Think about the last time you collected a set of data. You probably set up a data table with headers indicating the data you wanted to collect, including the units that would be collected. The rows of that table were set up to hold the data for each individual record or event that you planned to collect. As you made observations, you filled in the data table with whatever observations you made of each event. The table was probably organized sequentially, with the first row being the earliest event and so on.

After the experiment was concluded you used this data table to begin the analysis of your results. Maybe you graphed the data or looked for patterns or clusters of data. You may have used a spreadsheet program to analyze this data, especially if you were doing a more complex analysis.

Examine the excerpt of a table of numbers and other information pictured below. This table shows earthquakes that occurred in 2009. The data table is similar to other attribute tables that you have been working with so far in this course.

1 Table Image

Thought Question: What are the advantages and disadvantages of working with data in a tabular format?

What is absent in exclusively tabular data is the opportunity to easily inquire about spatial relationships. Fortunately, many Earth and environmental science datasets available today include some sort of geospatial reference. When the spatial data, or Longitude/Latitude data, (also called X, Y data), are included alongside other information, it is possible to place that data onto a map and see it in a richer, more complete environment.
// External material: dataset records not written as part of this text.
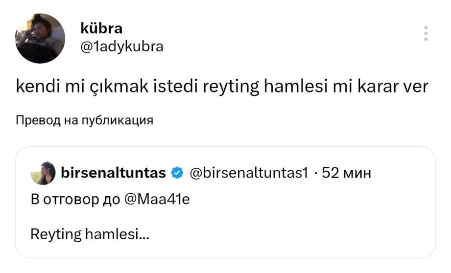Open the "52 мин" timestamp link
The height and width of the screenshot is (273, 451).
click(346, 172)
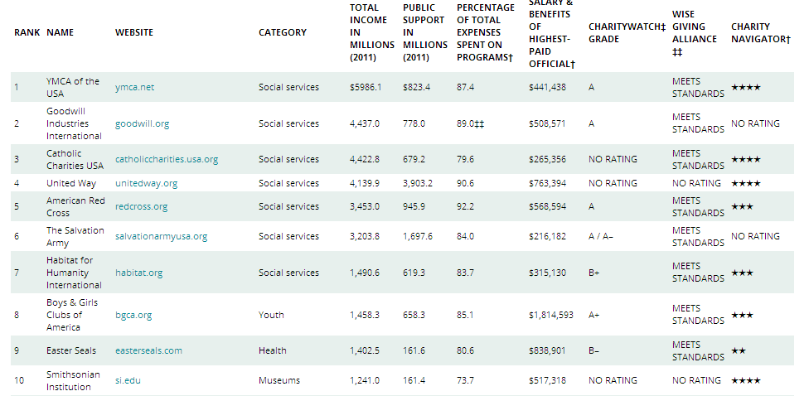Follow the redcross.org link
The image size is (809, 396).
(x=141, y=206)
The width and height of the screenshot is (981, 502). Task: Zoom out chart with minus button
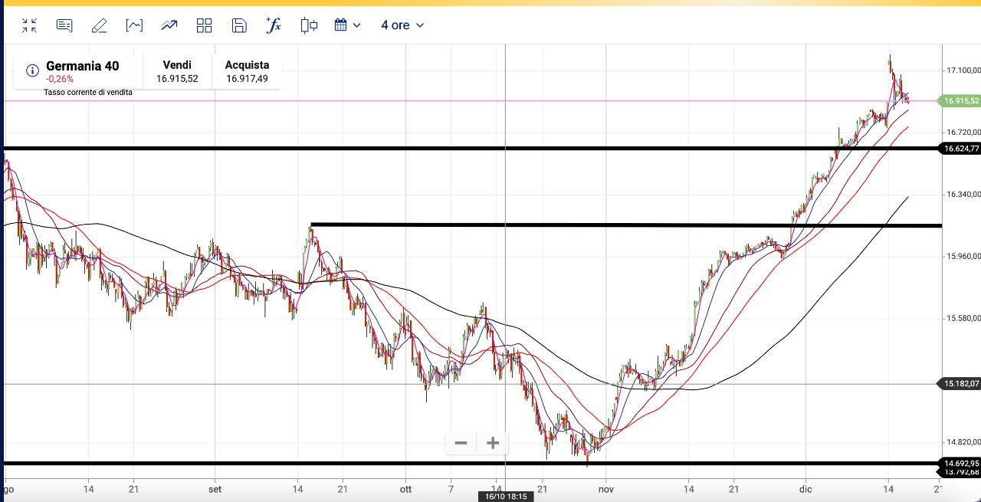(461, 443)
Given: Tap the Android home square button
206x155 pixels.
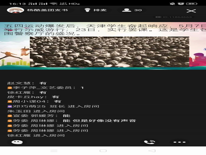Looking at the screenshot, I should point(103,151).
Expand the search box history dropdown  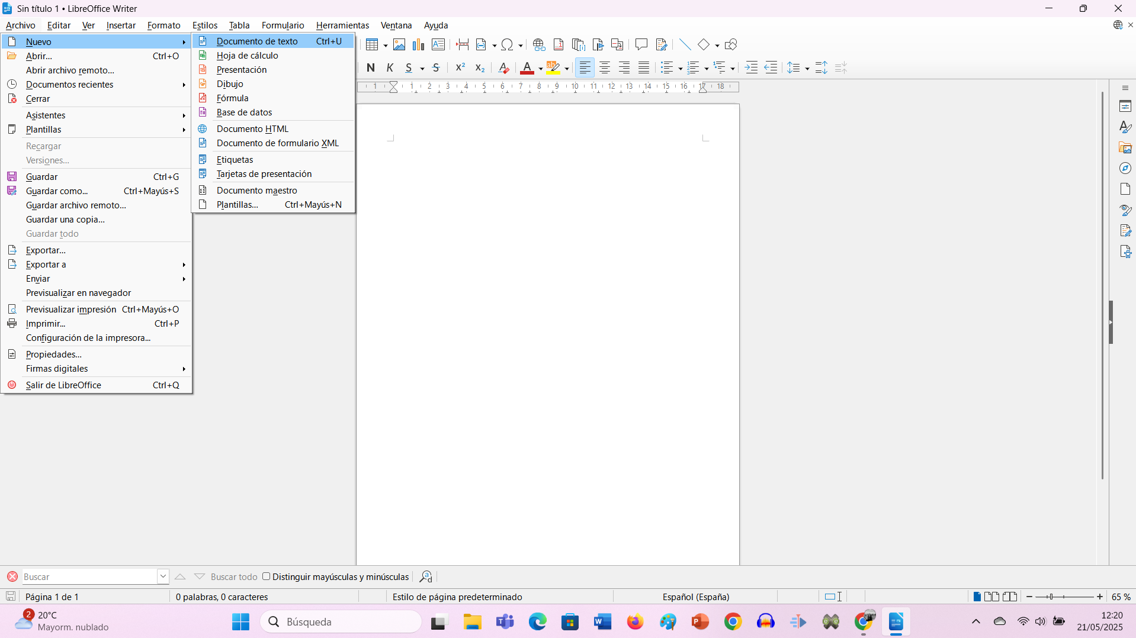163,576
The classic example of a map illuminating the answer to a complex problem was John Snow's pump handle and cholera incidence map. Can you think of other patterns that are more easily understood with a map than a list or table of data?

GIS software can convert any table, or delimited list of information, into a GIS map if coordinate data (Longitude and Latitude) are included with it. This week you will learn how to import and save these kinds of data into a native GIS format.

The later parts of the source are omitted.